Effectiveness of stem cell treatment by analysis of glycosaminoglycan and lysosomal content in MPS VII corneas treated with UMSC. (A) Immunocytochemistry was performed with mouse monoclonal anti-CS native sulfation motif (clones 4C3 and 6C3) and anti-HS (10E4 epitope). Corneas from 3.5 month-old MPS VII (OS) present a significant increase in both CS (red) and HS (green) accumulation with strong staining along the corneal lamellae, dense staining within the keratocytes and staining evidencing accumulation in clumps throughout the interfibrillar space. A drastic decrease in CS and HS staining was observed in the MPS VII corneas that received UMSC treatment (OD). (B and C) The total GAG content was measured using DMB. (B) Treated corneas (OD) at 1 month (black circle), 2 months (triangle) and 3 months (square) presented a significant reduction of at least 20% in overall GAG content when compared to the contralateral untreated corneas (OS). (C) A mean 30% reduction in GAG content was observed in treated corneas (OD) when compared to the untreated corneas (OS).
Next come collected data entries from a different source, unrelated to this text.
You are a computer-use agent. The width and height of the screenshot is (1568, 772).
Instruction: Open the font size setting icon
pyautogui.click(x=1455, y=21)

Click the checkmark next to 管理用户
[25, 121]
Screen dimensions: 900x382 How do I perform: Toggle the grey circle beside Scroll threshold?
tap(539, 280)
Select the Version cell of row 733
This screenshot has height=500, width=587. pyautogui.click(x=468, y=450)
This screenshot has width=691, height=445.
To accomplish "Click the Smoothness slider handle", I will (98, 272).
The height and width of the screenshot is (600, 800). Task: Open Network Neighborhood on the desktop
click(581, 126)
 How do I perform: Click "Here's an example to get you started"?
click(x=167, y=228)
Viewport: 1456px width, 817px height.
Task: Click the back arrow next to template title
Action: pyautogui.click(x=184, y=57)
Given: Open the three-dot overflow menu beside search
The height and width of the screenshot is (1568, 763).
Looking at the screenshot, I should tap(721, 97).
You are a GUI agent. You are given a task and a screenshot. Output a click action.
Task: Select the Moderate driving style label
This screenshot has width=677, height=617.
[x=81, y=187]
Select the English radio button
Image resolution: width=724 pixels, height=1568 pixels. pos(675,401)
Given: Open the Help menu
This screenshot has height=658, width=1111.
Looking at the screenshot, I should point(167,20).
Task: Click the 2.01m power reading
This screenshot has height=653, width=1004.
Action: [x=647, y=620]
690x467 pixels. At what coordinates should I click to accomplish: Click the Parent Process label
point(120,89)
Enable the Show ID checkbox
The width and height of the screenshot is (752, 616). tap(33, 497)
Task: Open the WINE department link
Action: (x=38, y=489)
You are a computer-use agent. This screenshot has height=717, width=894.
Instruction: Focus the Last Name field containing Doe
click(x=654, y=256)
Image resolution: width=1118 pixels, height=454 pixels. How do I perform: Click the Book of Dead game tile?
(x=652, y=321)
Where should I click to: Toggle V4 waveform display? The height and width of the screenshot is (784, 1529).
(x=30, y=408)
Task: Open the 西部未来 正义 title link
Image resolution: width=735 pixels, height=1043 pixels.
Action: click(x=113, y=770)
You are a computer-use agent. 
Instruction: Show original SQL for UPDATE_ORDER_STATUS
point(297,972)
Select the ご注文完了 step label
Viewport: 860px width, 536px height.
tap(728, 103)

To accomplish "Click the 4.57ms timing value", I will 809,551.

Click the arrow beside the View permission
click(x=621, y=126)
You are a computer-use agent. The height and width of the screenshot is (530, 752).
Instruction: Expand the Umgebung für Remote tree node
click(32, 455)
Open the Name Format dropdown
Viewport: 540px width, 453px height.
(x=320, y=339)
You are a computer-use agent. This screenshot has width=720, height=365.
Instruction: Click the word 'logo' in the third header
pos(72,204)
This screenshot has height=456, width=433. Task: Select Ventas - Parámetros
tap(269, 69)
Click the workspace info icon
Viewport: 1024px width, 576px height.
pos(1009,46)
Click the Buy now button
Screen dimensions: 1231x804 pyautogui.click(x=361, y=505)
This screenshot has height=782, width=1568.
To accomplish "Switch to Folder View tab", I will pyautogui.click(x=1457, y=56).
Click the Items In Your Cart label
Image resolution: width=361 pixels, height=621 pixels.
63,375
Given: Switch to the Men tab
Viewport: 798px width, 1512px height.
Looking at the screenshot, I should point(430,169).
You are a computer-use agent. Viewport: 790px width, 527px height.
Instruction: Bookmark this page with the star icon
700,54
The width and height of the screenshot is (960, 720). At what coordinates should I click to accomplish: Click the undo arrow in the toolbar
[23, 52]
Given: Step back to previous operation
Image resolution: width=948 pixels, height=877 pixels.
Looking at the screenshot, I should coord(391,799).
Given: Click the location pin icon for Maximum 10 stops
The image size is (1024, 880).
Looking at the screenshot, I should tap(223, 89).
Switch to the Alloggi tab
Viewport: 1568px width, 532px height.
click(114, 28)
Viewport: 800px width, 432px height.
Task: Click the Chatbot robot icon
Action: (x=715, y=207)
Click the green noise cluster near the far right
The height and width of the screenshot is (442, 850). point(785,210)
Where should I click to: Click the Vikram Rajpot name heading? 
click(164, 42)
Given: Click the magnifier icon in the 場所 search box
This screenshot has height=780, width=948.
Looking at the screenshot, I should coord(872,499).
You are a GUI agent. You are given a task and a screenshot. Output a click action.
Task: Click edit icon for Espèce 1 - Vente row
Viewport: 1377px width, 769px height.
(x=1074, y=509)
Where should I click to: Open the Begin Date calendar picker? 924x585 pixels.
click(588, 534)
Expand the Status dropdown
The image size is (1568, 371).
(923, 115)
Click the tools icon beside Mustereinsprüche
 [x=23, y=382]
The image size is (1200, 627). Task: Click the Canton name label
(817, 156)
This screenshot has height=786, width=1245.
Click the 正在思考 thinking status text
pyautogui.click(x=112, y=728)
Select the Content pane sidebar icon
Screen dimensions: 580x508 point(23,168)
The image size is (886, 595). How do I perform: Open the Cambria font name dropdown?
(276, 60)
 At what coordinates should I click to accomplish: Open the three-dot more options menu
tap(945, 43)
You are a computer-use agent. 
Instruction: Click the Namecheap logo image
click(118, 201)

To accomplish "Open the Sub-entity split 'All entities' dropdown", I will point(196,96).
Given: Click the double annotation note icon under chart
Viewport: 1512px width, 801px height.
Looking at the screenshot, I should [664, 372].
The level of GAGs in the animals treated at 1 and 2 months (black circle and triangle, respectively) decreased to the level of the littermate wild-type controls (white circle), whereas the level of GAGs in the animals treated at 3 months (square) decreased significantly compared to the untreated corneas. (D) An overall decrease in lysosomal content (green) was observed in keratocytes throughout the stroma of animals treated at all-time points. A representative image at an approximate stromal depth of 10 µm is shown for LAMP2 staining in host keratocytes of animals treated at 2 months demonstrates the drastic decrease in the number and size of lysosomes in DiI negative cells. Nuclei were stained with DAPI (blue). Scale bar 20 µm. *p<0.05.

Figure 5

Lysosomal content and cell-cell trafficking between UMSC and MPS VII keratocytes and fibroblasts. (A) UMSC (asterisk) were labeled with FM 1-43FX (red) prior to intrastromal administration and eyeballs were excised after 3 days and corneas processed for whole mount. (B) MPS VII skin fibroblasts exposed to UMSC that had been previously labeled with LysoSensor™ Yellow/Blue DND-160 and seeded in transwell inserts with 0.44 µm pores for 15, 30 and 60 minutes. The live cells were analyzed using a Zeiss LSM710 confocal microscope. The nuclei of the UMSC and fibroblasts were labeled with SYTO® 59 (red). Neutral organelles are observed as blue and acid organelles as yellow/green. Scale bar 20µm. (C) MPS VII fibroblasts placed in co-culture with UMSC for 15 minutes or 6 hours and labeled with LAMP2 (green) in order to evaluate the lysosomal content. Naïve fibroblasts were used as the control. Nuclei were stained with DAPI (blue). Scale bar 20 µm. (D) The average number of pixels in 12 images for each experimental condition was calculated and the results displayed in a bar graph evidencing a statistically significant decrease in lysosome content in MPS VII fibroblasts exposed to UMSC. *p<0.05.

Figure 6

A schematic representation of the mechanism by which UMSC (red) aid corneal GAG turnover in MPSVII mice. (i) Endocytosis of accumulated extracellular GAGs and PGs by UMSC; (ii) UMSC catabolize the GAGs; (iii) intercellular trafficking active β-glucuronidase between UMSC and host keratocytes; (iv) sequential degradation of accumulated GAGs in host keratocyte.